When asked by a Scottish newspaper if she had ever collaborated with any famous musicians, KT Tunstall cautiously offered the name, Ricky Ross of Deacon Blue and then laughed. Why did she laugh? Well, I can’t say for sure, but I guess it’s because sweet Katie was guarding against the cynical and derisory response she expected such a confession to collect. And perhaps she even quietly hoped to score some kudos off the back of her ever so slightly disingenuous contempt. It reminded me of all the times I used to make similar guarded boasts about having once shaken the hand of Gary Barlow. I was proud, chuffed and thoroughly ashamed – all at the same time. But then, this was after Gary was one of the most famous and well-respected songwriters of his generation. Sometime between his Netherlands-only release, ‘Are You Ready Now’? and his not so popularly acknowledged work with Donny Osmond. As you can guess, it was some years before he reformed Take That and did the best work of his career – and became several times more famous and more credible than he had ever been before. But hopefully you get my point: credibility is a fickle-beast and counts for diddlysquat, especially amongst those who have a genuine love of music or amongst those who can truly play. That Ricky Ross and his 25-year partner, Lorraine McKintosh gave the UK such high-calibre, platinum hits as ‘Real Gone Kid’, ‘Chocolate Girl’, ‘Wages Day’ and ‘Fergus Sings The Blues’ at a time when our sharpest critical wits were creaming themselves over Tiffany and Belinda Carlisle – obviously counts for nothing – and so they’ve spent the intervening years knocking off tunes for James Blunt and Ronan Keating and turning up in the occasional Scottish soap. It’s not right, it’s not fair – but that’s just how things go. That’s entertainment. Fly post it on every lamppost and in every telephone box in Britain: ‘Lost: One Mojo. Return to one not very careful owner.’
But all that’s about to change as September sees the release of ‘The Great Lakes’ which is arguably the pair’s strongest and most ‘meaningful’ release since ‘Raintown’ back in 1987. And there’s also a subtle connection, if not congruence, between the two. Whilst the band’s debut provided stirring, compositional clout to the struggles of everyday urban life and to the dreams of something better, ‘The Great Lakes’ represents the eventual freedom and escape that rests on the horizon, rising up like the lofty peaks of the mighty Trossachs on Strathclyde’s northernmost extreme. It’s the perfect ‘bookend’ album: beautiful, symmetrical and very, very simple indeed. So simple in fact, that the couple (and on this record it really is a couple) enlist the help of only a handful of guest musicians: drummer Steven Nistor (Danger Mouse, Sparklehorse), bass player Daryl Johnson (Emmylou Harris, the Neville Brothers) and Doug Pettibone on pedal steel and banjo.

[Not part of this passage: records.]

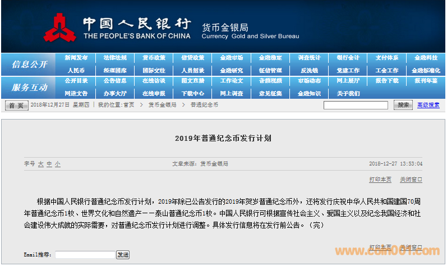Click the 普通纪念币 breadcrumb link

[204, 105]
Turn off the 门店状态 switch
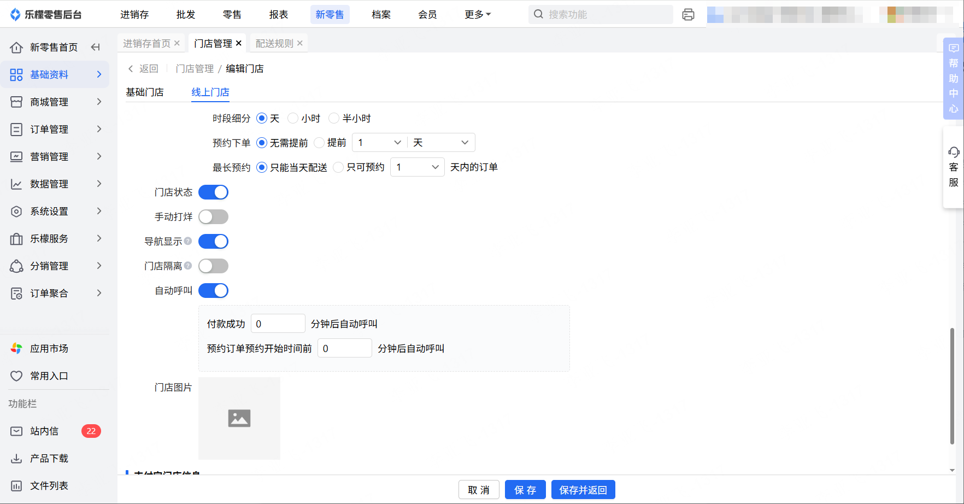Image resolution: width=964 pixels, height=504 pixels. [213, 192]
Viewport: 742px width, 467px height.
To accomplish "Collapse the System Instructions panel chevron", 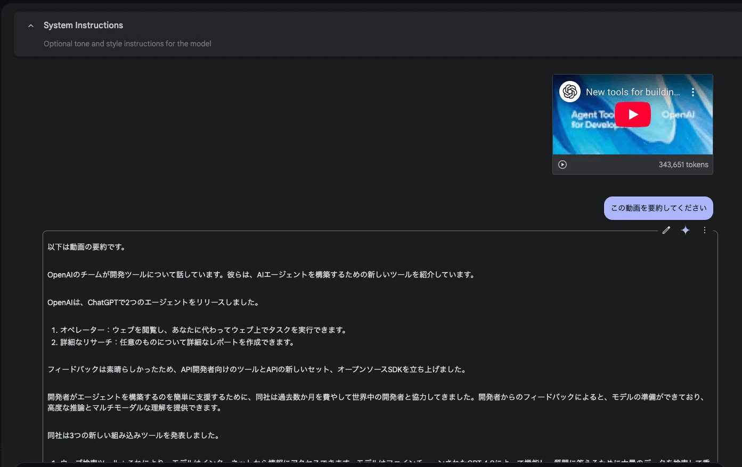I will 31,26.

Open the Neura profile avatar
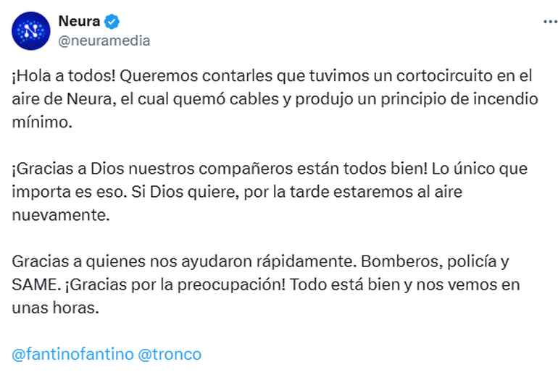31,31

The result is a body of work as deep as the loch on the banks of Lomond and as smooth and as graceful as the birds that feed off them. I remarked, somewhat glibly, on the band’s Myspace page, that the album sounded a little like Willie Nelson slugging it out with Roy Orbison and The Righteous Brothers, and I don’t feel I could really better that comparison. It’s an album full of tunes. Big, fat proper tunes, that is, tunes that would sound just as compelling being played on bean cans around a campfire as they do with all the meshings of harmonies and pedal steel flourishes that support them on the album. So yes, it’s a folky, cowboy affair, but such a comment fails to account for the rich, gospel and late-fifties vein that also runs through it. In fact the album owes as much to the likes of Phil Spector, PP Arnold, Chip Taylor and Nashville’s Monument Studios (‘The World Is Not My Home’, ‘ All My Trust I Place In You’) as it does to the likes of Patsy Cline (‘Passing Place’) and Maria Mckee (‘This World Is Not My Home’).
No unnecessary chords, no complicated changes – just good old-fashioned tunes done in the good old-fashioned way. It’s not what Katie did, it’s not what Katie likes – it’s what you like – so ignore your preconceptions and dig into your pocket and buy it.